Friday, May. 05, 1967
D-Men on the Road
Every weary truck driver knows the highway stops where he can pay $15 for a bag of stimulating amphetamine tablets--he calls them "bennies" or "copilots." Equally knowledgeable is Harold Leap, agent of the year-old U.S. Bureau of Drug Abuse Control and head of its St. Louis office. Disguised as truck drivers, Leap's D-men have bought illegal bennies time and again, but not just to nab roadside peddlers. They aim to buy supplies of bennies wholesale, and thus trace the black-market drugs back to their source.
Last month Leap's agents were able to place an order for 10 million pills at $15 a thousand (they cost 56-c- a thousand to make). Next, the D-men raided an outfit aptly named Fixaco Inc., operating out of a motel in Imperial, Mo., where they said they found 650,000 bennies. The agents made six arrests, including John R. Kauffmann, operator of the motel and of Fixaco, who was charged with having made two illegal sales. He and the other five all pleaded not guilty.
Where had this cache come from?
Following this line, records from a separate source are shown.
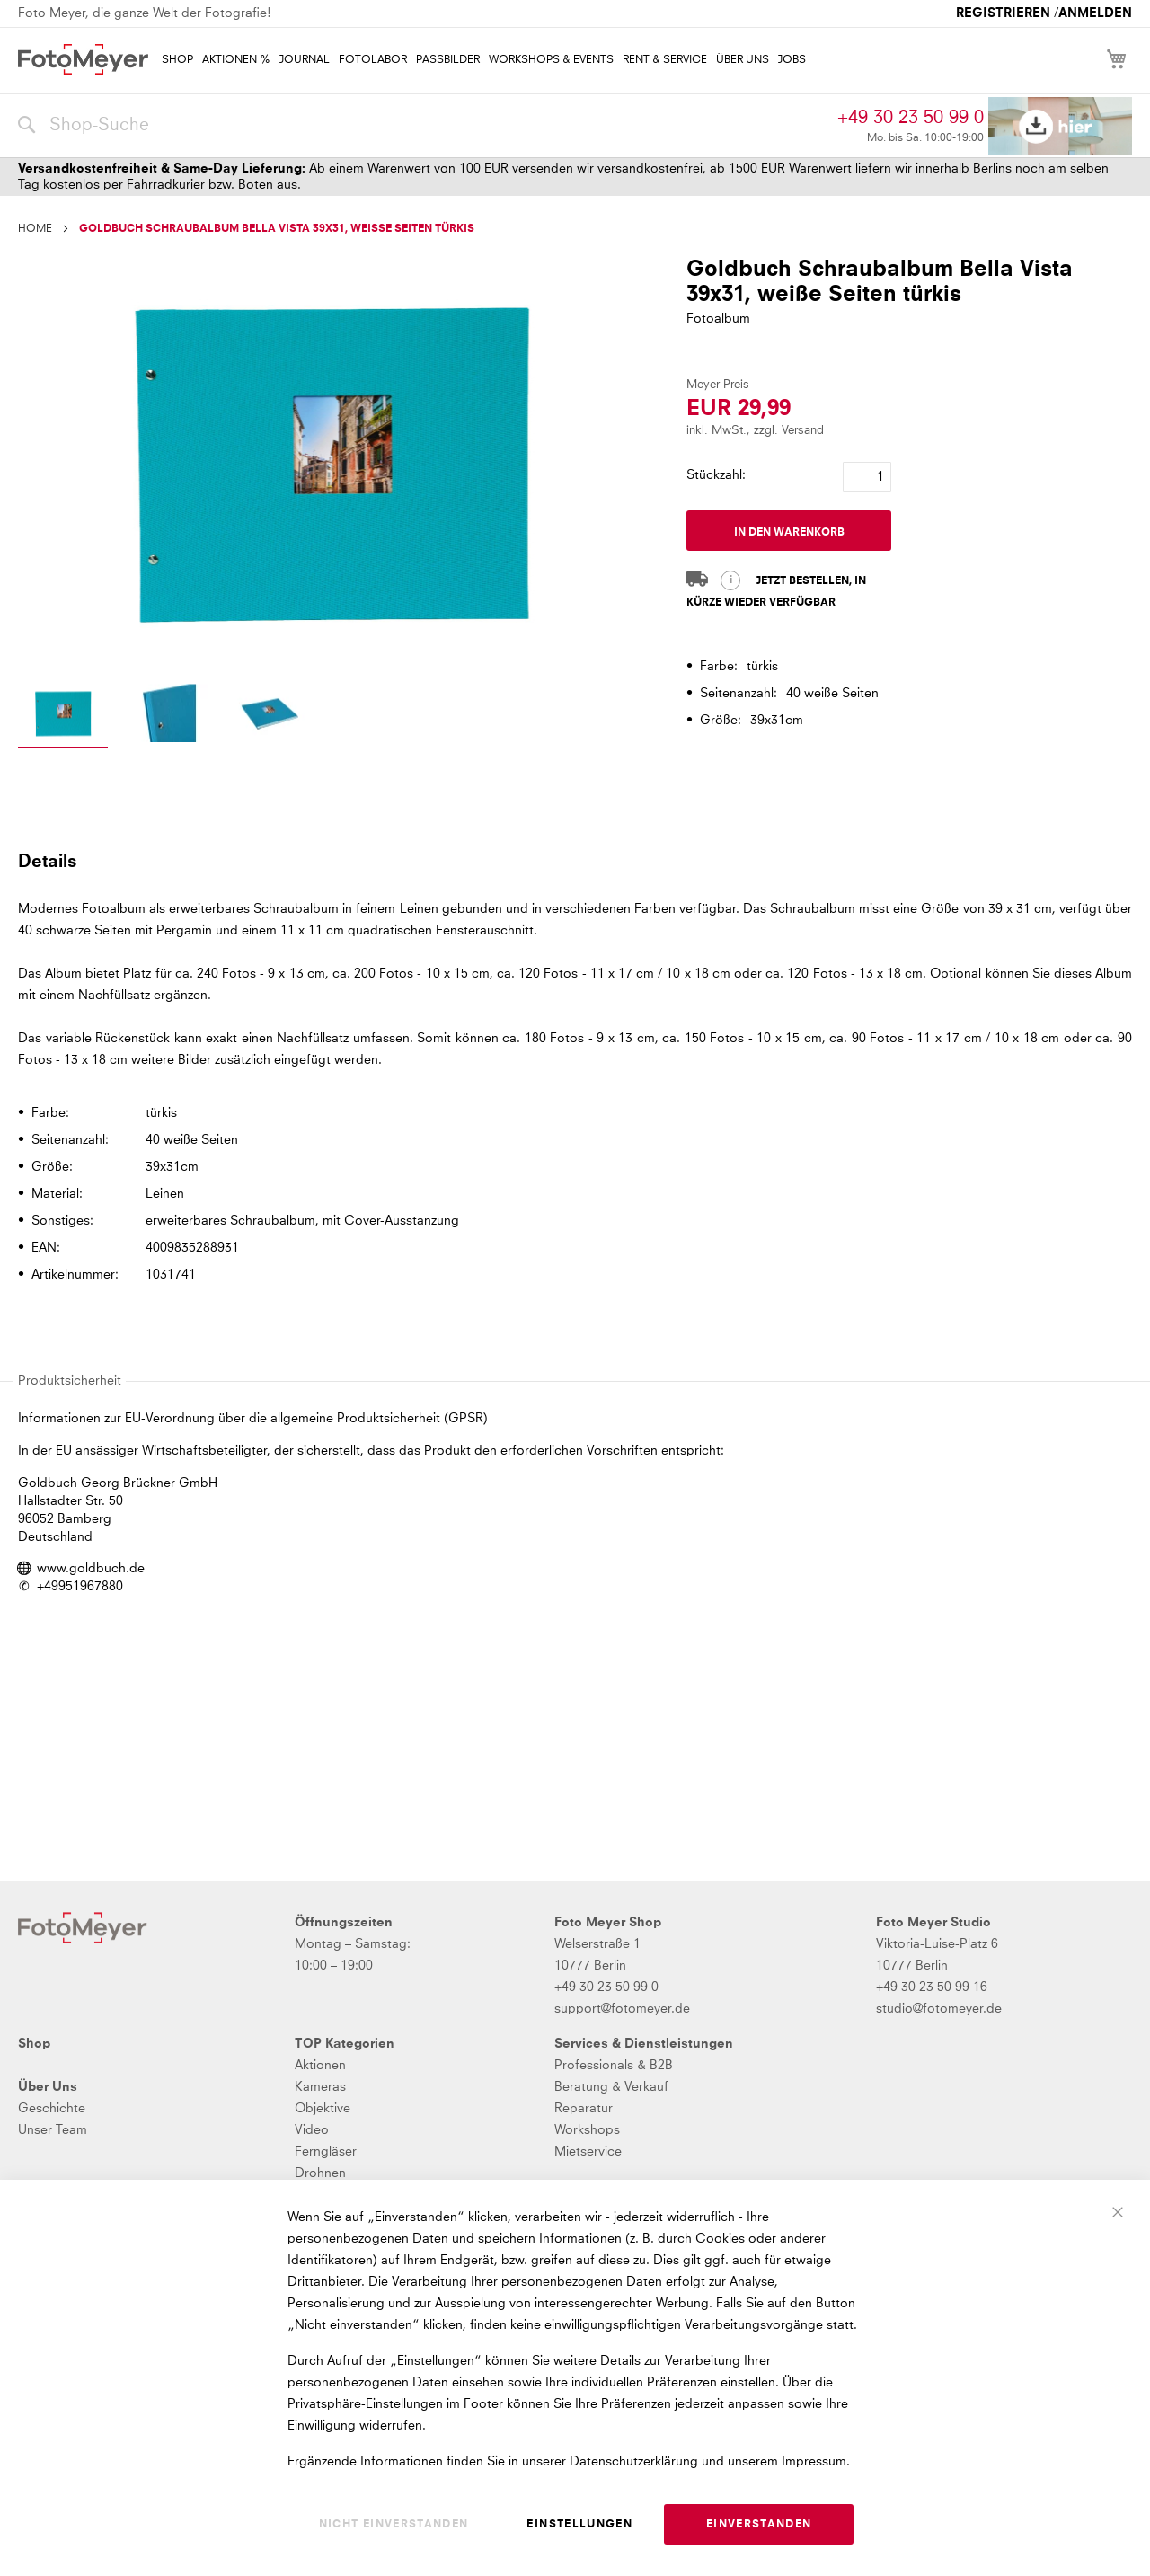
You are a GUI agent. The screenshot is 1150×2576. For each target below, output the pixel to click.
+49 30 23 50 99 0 (910, 118)
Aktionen (320, 2065)
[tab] (573, 861)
BDAC agents traced a Fixaco shipment eastward to a New York City pier where it was marked for legal export to Hong Kong. U.S. Customs men opened the two drums. Instead of a million bennies, they found nothing more incriminating than concrete and stuffing, topped with a thin layer of pills. After two more arrests were made in New York, Assistant U.S. Attorney Irvin L. Ruzicka indicated that one way for bennies to get into the domestic black market is by simple diversion from the perfectly legal export trade.
Asleep at 60. There must be many other channels. BDAC headquarters in Washington estimate that only half of the 5 billion amphetamine tablets produced in the U.S. each year are sold legally on prescription as psychic stimulants and appetite depressants. The rest filter into the black market.
Drivers of independent trucks use bennies to stay awake and make longer runs, but major fleet operators sternly forbid them. When amphetamine stimulation wears off, it may do so abruptly and put the driver to sleep at 60 m.p.h. In several fatal accidents, highway police have found a half-emptied bag of bennies in the driver's pocket, and autopsies have revealed as many as a dozen in a driver's stomach. With severe overdosage, though the driver stays awake, he may have hallucinations and see "ghosts" on the highway, with equally fatal results.
After drivers and hippies, the biggest consumers of illegal bennies are students cramming for exams, which partly explains why the BDAC has recently enlisted coeds and young agents to infiltrate college groups. BDAC has nothing to do with such notorious narcotics as heroin and morphine, which are policed by the Treasury Department's Bureau of Narcotics. Though BDAC has been given responsibility for surveillance of LSD, its main concern is with the amphetamines, barbiturates and the milder tranquilizers, which are legal on prescription and medically valuable--but are nonetheless dangerous when bandied about on campuses and highways.